Corrigan had a well-visit at Hopkins yesterday. The trip was smooth, the baby well-behaved and his ammonia was 59. His branch chains came back on the high-end of normal which indicated that either his protein should be lowered or his medicine increased. The doctor increased his medicine (both) quite a bit and only lowered his protein about a half gram/day. Corrigan is already so protein restricted that they always hesitate to lower his protein unless really needed. For the first time in perhaps his entire little life he did NOT gain the expected amount of weight (or, normally, more) for the time period since last check-up. The expected weight-gain was 240 grams and Little C gained 130 grams. He did however manage to eek out some growing over the last weeks adding 1.2 cm to his length and 1.1 cm was expected. wooo hoo!
I have been gathering data and medical records recently and was given the Hopkins records of Corrigan’s initial admission on day 6 of age. Reading those records on the way home from Baltimore was eye-opening. There were so many things that I was either unaware of or forgot in the midst of the chaos. Reading the clinical information, so cold and unemotional, was almost too much to bear. I knew our baby was very sick. I knew that he was going to have to fight hard (and boy did he!) but I did not know some of the details.

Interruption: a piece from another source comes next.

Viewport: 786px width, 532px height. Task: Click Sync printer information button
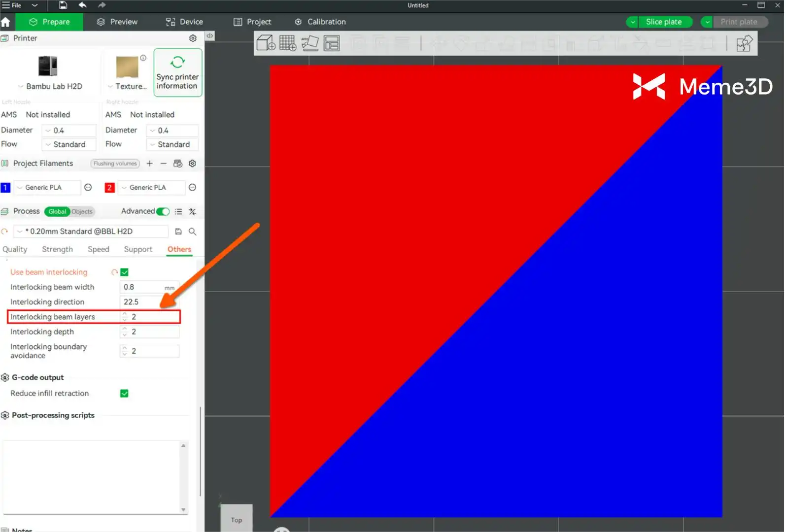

I do not want to dwell on those bad memories any longer though. They are memories better left behind, perhaps pulled out in joyful comparison on special days like graduation (“Can you believe that you almost died but now you are going to WVU to play football?”) or on the day he is sworn in as President. Maybe I will read over these notes on birthdays, alone in the evening, just to keep myself grounded in how incredibly blessed we are to still have Corrigan. So that I never ever take for granted what a miracle he is…I will keep them but not dwell on them.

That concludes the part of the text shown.